Label — An optional human-readable display name for a measure entry, dimension, or time dimension. Separate from the technical name, which is used as the result column key. Example: {"formula": "revenue:sum / *:count", "name": "aov", "label": "Average Order Value"}.

Filter — A condition that restricts which rows are included. Defined as a formula string: "status = 'completed'", "amount > 100". See Filter Formulas.

Time dimension — A dimension of type time or date, used for time-based grouping. When specified in time_dimensions, SLayer truncates it to the given granularity (e.g., monthly buckets). The same column can also be used as a regular dimension (without truncation).
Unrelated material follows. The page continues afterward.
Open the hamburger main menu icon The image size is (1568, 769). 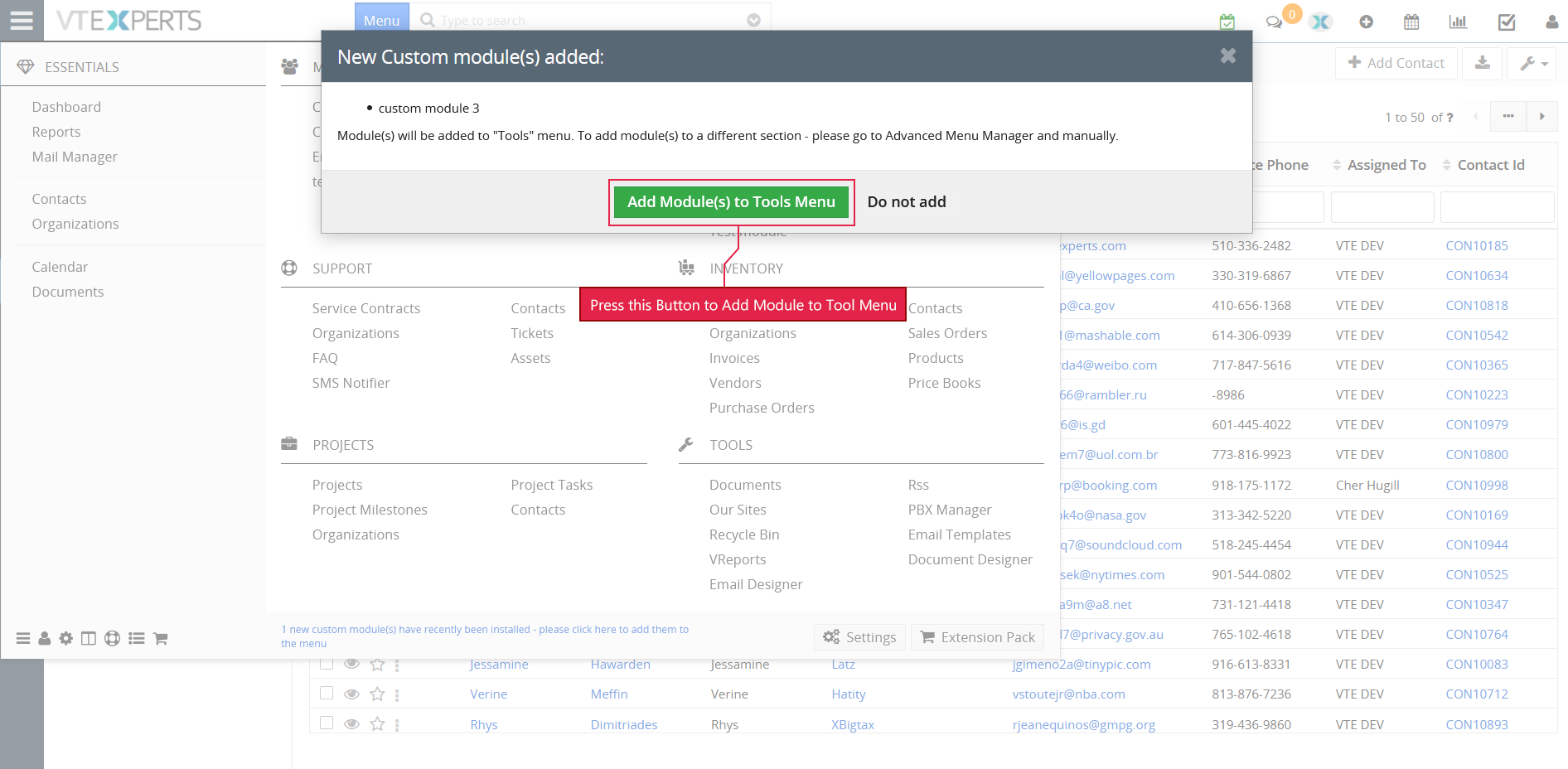click(22, 20)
Granularity — The level of time truncation applied to a time dimension, to determine the size of each time bucket (one row's time span) in the result, or as an argument in time related functions. Available granularities: second, minute, hour, day, week, month, quarter, year.

Time bucket — A single unit of the granularity. If granularity is month, each time bucket is one calendar month (e.g., January 2024, February 2024). Each time bucket becomes one row in the query result.
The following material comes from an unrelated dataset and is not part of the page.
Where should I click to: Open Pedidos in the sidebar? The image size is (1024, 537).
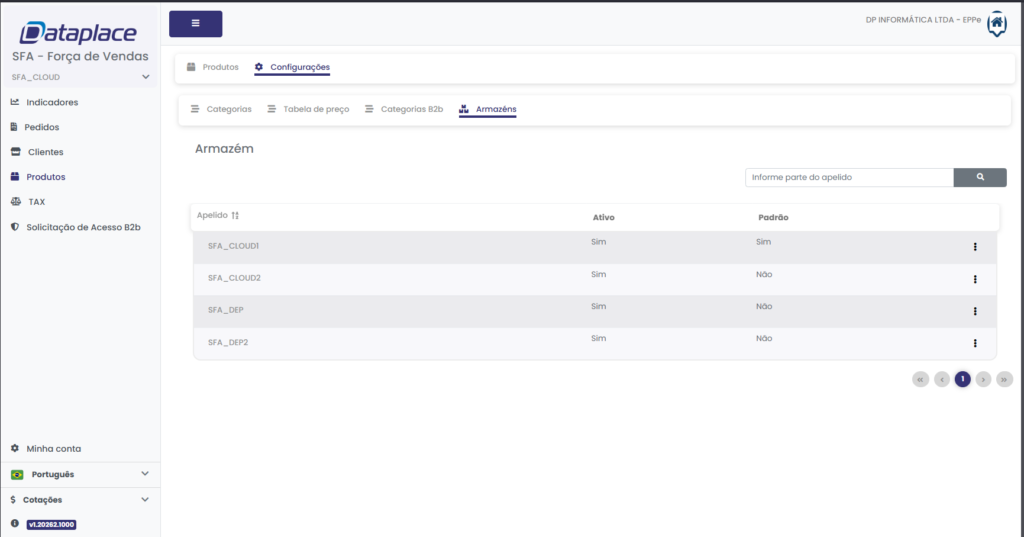tap(42, 127)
Date range — The start and end bounds for a time dimension filter. Specified as ["2024-01-01", "2024-12-31"] in the time_dimensions parameter. Limits which time buckets are included.

Period — Refers to either time bucket of a single row or date range of the whole query. Due to this ambiguity, we tend to avoid using this term.

Formulas

Transform function — A function applied to a measure, computing values across time buckets or partitions. Examples: cumsum (running total), time_shift/change/change_pct (self-join-based), lag/lead (window-function-based), and the rank family rank/percent_rank/dense_rank/ntile (timeless ranking; optional partition_by=).

Self-join vs window-function transforms:

  • time_shift, change, and change_pct use self-join CTEs — they can reach outside the current result set (no edge NULLs) and handle gaps in data correctly. time_shift(revenue, -1, 'year') (with granularity) joins on calendar date arithmetic for comparisons like year-over-year.
  • lag(revenue, 1) / lead(revenue, 1) use SQL LAG/LEAD window functions directly — more efficient, but produce NULLs at the edges and are sensitive to gaps in data.

Nesting — Formulas can be nested: change(cumsum(revenue)) applies change to the result of cumsum. Each level of nesting generates an additional CTE layer in the SQL.

Ingestion

Rollup — During auto-ingestion, SLayer follows foreign key relationships and creates models with direct joins (one per FK on the source table). Columns from transitively reachable tables appear as dotted references (e.g., customers.name, customers.regions.name) usable as dimensions or in formulas. Multi-hop JOINs are resolved dynamically at query time by walking each intermediate model's own joins.

Transitive closure — The set of all tables reachable from a source table via foreign key chains. For orders → customers → regions, the transitive closure of orders includes both customers and regions. Used during ingestion for FK graph analysis and column introspection (determining which dotted dimensions to create), but not baked into model joins — each model only stores direct joins from its own FKs.

Default time dimension — An optional model-level setting (default_time_dimension) that specifies which dimension to use for time ordering in transform functions, when no time dimension is explicitly provided in the query.